__Task objective__.
Once you reach the line that contains "Given: Click the", retype it and every line after it exactly, ending with the last line of the entries.

|---|

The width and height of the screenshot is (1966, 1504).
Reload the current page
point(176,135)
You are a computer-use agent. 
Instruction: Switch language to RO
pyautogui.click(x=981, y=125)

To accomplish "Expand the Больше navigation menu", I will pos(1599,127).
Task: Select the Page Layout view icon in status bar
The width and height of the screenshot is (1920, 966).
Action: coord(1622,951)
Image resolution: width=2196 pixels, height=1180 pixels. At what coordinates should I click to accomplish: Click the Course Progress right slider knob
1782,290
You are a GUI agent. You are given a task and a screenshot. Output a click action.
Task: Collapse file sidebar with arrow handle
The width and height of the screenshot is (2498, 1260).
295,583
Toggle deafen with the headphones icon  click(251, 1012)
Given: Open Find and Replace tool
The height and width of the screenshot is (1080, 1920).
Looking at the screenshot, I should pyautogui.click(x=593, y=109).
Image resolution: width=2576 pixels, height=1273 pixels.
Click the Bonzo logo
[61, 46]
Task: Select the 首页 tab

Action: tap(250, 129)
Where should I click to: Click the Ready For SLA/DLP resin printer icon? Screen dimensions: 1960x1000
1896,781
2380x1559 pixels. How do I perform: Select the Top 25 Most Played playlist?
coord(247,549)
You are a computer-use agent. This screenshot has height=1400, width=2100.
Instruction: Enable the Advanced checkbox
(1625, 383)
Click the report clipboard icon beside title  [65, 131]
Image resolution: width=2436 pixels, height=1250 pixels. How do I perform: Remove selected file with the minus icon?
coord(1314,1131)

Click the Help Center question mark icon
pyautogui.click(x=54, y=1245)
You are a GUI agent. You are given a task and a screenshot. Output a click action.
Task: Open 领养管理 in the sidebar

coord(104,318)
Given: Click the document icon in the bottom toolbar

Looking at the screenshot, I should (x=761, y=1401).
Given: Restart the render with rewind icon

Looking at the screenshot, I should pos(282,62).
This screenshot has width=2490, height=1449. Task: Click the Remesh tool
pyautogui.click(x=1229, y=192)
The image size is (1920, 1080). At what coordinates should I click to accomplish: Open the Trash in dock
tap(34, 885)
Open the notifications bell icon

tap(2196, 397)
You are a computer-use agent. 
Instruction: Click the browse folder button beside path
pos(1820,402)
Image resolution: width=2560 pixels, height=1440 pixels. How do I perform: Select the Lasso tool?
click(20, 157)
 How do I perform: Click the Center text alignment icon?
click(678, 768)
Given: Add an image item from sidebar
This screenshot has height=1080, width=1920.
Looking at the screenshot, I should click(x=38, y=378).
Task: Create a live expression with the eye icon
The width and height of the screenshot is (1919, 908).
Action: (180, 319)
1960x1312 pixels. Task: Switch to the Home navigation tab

|---|

__Result of this task__.
Given: Click the document icon in the bottom toolbar

Looking at the screenshot, I should (x=761, y=1401).
Given: Restart the render with rewind icon

Looking at the screenshot, I should pos(282,62).
This screenshot has width=2490, height=1449. Task: Click the Remesh tool
pyautogui.click(x=1229, y=192)
The image size is (1920, 1080). At what coordinates should I click to accomplish: Open the Trash in dock
tap(34, 885)
Open the notifications bell icon

tap(2196, 397)
You are a computer-use agent. 
Instruction: Click the browse folder button beside path
pos(1820,402)
Image resolution: width=2560 pixels, height=1440 pixels. How do I perform: Select the Lasso tool?
click(20, 157)
 How do I perform: Click the Center text alignment icon?
click(678, 768)
Given: Add an image item from sidebar
This screenshot has height=1080, width=1920.
Looking at the screenshot, I should click(x=38, y=378).
Task: Create a live expression with the eye icon
The width and height of the screenshot is (1919, 908).
Action: (180, 319)
1960x1312 pixels. Task: Switch to the Home navigation tab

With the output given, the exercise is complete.